The connection with the men and women he serves with is intensified during a war-zone deployment, because the chaplain shares the same risks and living conditions.
"When Pope Francis starts talking that way, you know, we were joking whether or not he got that from us or we got that from him," Father Reutemann said with a laugh.
The mantra for military chaplains is they nurture the living, care for the wounded and honor the dead.
They do that by living the life of a soldier, an airman, a sailor, a Marine or a Coastie, said Archbishop Timothy P. Broglio of the U.S. Archdiocese for the Military Services in Washington.
That earns the priest credibility among members of the military, said Father Michael A. Mikstay, a Navy chaplain who currently serves at the Marine Corps Recruit Depot San Diego.
Each time Father Mikstay has been assigned to a Marine Corps unit that has been deployed to a war zone, he has gone along with them.
Though he is considered a noncombat member of the military and is not issued a weapon, he still trains, travels and sometimes shares living quarters with members of his unit.
"To become one of them makes us effective and gives us entrance into the lives of those we serve," Father Mikstay said.
Smelling like the sheep is what drives Father Lukasz J. Willenberg in his ministry as a chaplain in the U.S. Army's 82nd Airborne Division's 505th Parachute Infantry Regiment located at Fort Bragg in Fayetteville, North Carolina.
Though Father Willenberg is not required to participate in the mandatory 6:30 a.m. formation with the other soldiers, he does it anyway to forge camaraderie.
Following formation, he leads a group of men through morning physical training, better known as PT, a staple in military life.
Father Willenberg is as devoted to physical fitness as he is to his Catholic faith, which has helped him connect with the soldiers, said 1st Sgt. Robert Frame of the Headquarters Company in the 82nd Airborne Division.
"I think that helps soldiers to want to seek the chaplain out a little more," Frame told CNS during a March interview at Fort Bragg. "It's easier for them to talk to him, that is if they can keep up with him."
Though Father Willenberg said soldiers do seek his counsel frequently by coming to his office, he said many also approach him during morning formation and PT.
"I think it's very important for me to be there, to be part of morning formation, but also to be part of their struggle," the 34-year-old priest said. "Sometimes it's cold, sometimes it's raining, sometimes you simply just don't feel like being there at 6:30 a.m.
"By simply being there, you can prove to them that I care. That I'm here for you no matter what."
The parish priest does know his parishioners and has made it his job to be there for them spiritually and emotionally, said Father Andrew Lawrence, program manager for the U.S. Army's Chaplain Basic Officer Leader Course in Fort Jackson, South Carolina.

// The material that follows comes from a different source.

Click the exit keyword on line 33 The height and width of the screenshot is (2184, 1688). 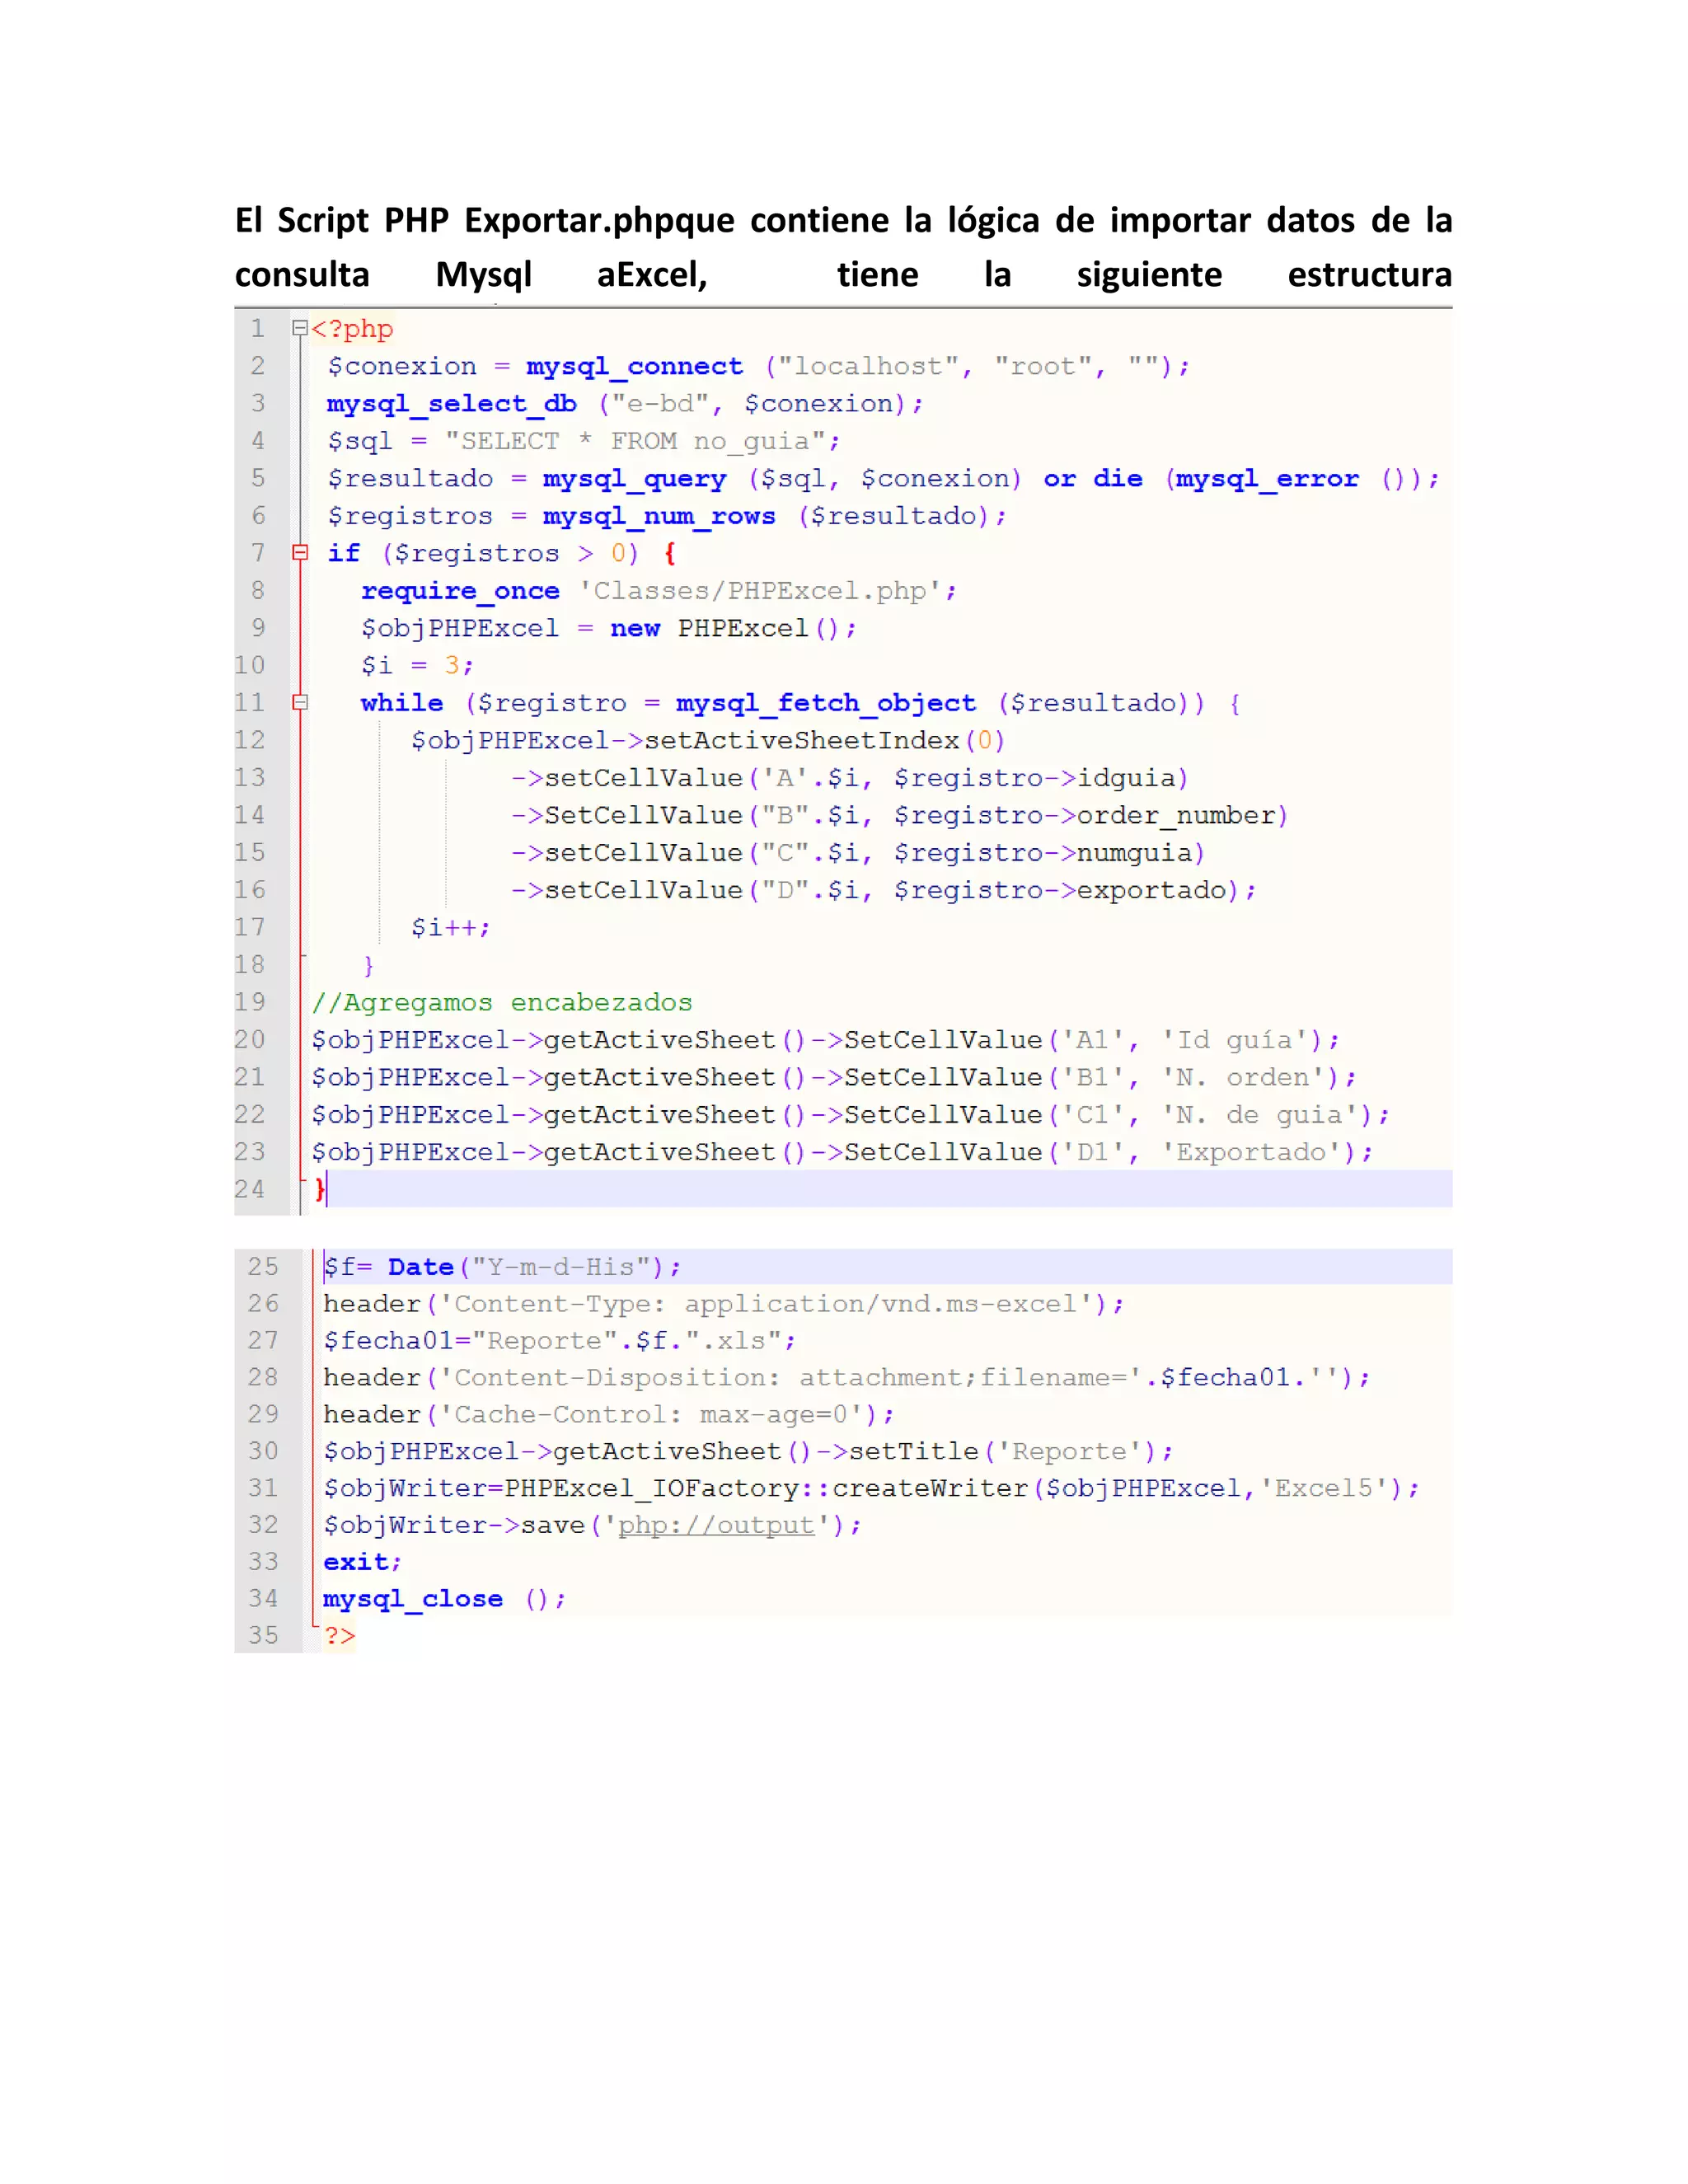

"But, you're not sleeping in the same tent with them, you're not sharing the same risks as them," Father Lawrence said, "whereas in the army you get to know them even before the deployment begins. You're doing the same exercises they're doing, you're going to PT with them, you're getting to know them on a much more personal level.
"You have a shared experience and I would say that shared experience is amplified when combat is involved."